The implied covenant is "breached only when one party seeks to prevent the contract's performance or to withhold its benefits." Id.įurther, Monotype argues that ITC's reliance on Wakefield is misplaced. In other words, the implied covenant would aid the explicit terms of the agreement, and not impose an obligation inconsistent with those terms. The court stated that under New York law such a covenant is implied only when consistent with the other express terms of the agreement. In Metropolitan Life, the court was asked to imply a covenant of good faith into an indenture agreement. Monotype argues that ITC, by attempting to invoke an implied covenant of good faith, is seeking to have the court create an additional benefit for which ITC did not bargain. Monotype responds that the Agreement between them, quoted above, contains express provisions proscribing certain conduct thus where the parties have expressly and specifically defined what conduct is prohibited, broader language cannot be implied. He contended that under New York law a termination so motivated violated an implied covenant of good faith and fair dealing of his commission agreement. Wakefield argued that he was fired because NTI wanted to avoid paying him those commissions. Wakefield brought a contract claim against NTI alleging he was denied commissions for sales performed before his termination. Wakefield was an employee who was fired when the company he worked for, Danray, Inc., was acquired by Northern Telecom, Inc. Wakefield involved a dispute concerning a commission agreement. 7 In Wakefield, the court acknowledged that "mplied contract provisions may coexist with express conditions which seemingly negate them where common expectations or the relationship of the parties as structured by the contract so dictate." Id. ITC finds the basis of this legal principle in Wakefield v. ITC states that every contract has an implied obligation that neither party will act to injure the other party's right to receive the fruits of the contract. ITC argues that the district court erred in refusing to instruct on an implied covenant of good faith and fair dealing which ITC sees implicitly contained in the Subscriber Agreement. A litigant is entitled to an instruction concerning its theory of the case if it is supported by evidence and law. City of Concord, 956 F.2d 204, 206 (9th Cir.1992) (citing United States v.

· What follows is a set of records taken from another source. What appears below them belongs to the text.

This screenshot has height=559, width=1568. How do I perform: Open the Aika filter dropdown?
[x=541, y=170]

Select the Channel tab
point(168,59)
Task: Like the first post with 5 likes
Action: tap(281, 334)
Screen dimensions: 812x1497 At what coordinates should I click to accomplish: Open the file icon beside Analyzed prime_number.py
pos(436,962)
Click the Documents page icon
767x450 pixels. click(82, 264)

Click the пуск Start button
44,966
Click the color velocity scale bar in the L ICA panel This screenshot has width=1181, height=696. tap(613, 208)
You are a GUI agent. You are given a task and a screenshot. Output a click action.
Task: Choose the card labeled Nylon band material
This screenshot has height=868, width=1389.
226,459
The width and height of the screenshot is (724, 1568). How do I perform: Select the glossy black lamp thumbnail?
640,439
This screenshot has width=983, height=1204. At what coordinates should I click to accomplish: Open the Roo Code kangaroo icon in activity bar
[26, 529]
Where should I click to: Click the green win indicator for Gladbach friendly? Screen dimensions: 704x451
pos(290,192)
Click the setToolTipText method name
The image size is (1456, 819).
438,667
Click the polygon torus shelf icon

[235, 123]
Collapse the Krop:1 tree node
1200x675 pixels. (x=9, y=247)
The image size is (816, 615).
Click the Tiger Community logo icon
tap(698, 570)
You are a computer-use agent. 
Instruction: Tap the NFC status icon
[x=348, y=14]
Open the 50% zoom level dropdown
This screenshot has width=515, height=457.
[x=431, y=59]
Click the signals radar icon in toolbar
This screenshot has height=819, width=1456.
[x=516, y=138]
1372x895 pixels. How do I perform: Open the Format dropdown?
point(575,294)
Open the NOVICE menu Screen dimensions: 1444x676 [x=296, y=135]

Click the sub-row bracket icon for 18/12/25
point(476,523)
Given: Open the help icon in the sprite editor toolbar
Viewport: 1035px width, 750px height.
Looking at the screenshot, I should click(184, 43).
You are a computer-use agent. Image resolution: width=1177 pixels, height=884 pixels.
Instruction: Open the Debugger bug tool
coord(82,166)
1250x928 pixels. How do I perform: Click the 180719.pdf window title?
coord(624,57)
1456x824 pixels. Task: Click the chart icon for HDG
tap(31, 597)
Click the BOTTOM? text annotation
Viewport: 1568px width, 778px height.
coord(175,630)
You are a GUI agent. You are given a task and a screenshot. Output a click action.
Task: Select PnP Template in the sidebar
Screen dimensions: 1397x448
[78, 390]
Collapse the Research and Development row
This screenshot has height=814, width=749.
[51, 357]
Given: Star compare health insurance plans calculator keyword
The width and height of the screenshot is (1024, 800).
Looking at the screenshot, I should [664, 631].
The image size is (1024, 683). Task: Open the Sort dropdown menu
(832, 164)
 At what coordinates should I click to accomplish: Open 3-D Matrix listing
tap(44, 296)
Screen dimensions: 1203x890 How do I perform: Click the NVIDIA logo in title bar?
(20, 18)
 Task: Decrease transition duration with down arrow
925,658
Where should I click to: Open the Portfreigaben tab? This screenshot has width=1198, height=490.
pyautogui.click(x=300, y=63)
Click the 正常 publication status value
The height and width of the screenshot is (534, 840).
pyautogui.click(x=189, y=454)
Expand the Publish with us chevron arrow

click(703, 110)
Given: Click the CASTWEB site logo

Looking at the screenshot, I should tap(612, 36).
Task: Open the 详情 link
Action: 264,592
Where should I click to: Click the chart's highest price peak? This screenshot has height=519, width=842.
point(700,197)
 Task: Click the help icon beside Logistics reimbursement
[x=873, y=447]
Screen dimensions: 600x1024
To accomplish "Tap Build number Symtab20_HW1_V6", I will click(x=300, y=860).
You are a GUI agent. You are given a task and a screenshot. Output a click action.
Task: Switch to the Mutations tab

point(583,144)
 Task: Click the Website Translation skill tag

MONOTYPE CORSIVA HISTORY TRIAL
"Whether a jury instruction misstates the elements that must be proved at trial is a question of law that is reviewed de novo." Caballero v. The court held that even if the report did have relevance, it would be prejudicial and would confuse the jury. Second, when Berlow made his initial statement that the Monotype typefaces were copies, he had never seen the actual Monotype typefaces. The court therefore held that this did not represent a useable standard for opinion testimony which would assist the jury.

MONOTYPE CORSIVA HISTORY CODE
First, the court explained Berlow's opinion was based on a moral code of the industry and his own beliefs as to certain typefaces. The district court held, however, that the Berlow report could not be admitted under Rule 403. Then ITC argued that it was a memorandum that should fall within the business records exception. At trial, ITC first argued this report was an admission by a party-opponent, but ITC could not prove Berlow was an agent for Monotype. Berlow testified that the Monotype typefaces had the same width metrics as the ITC, were "functional equivalents," and violated the "code moral" of ATypeI, a typographical trade association. Subsequently Berlow contacted Steve Shaiman of Microsoft by E-mail and stated he had "finally determined for certain that some of the faces that we are being asked to work on, are not legitimate versions." Berlow then expressed his opinion that Monotype had copied the ITC typefaces.

ITC's Vice President contacted Berlow and told him that Monotype had made copies of ITC's typefaces.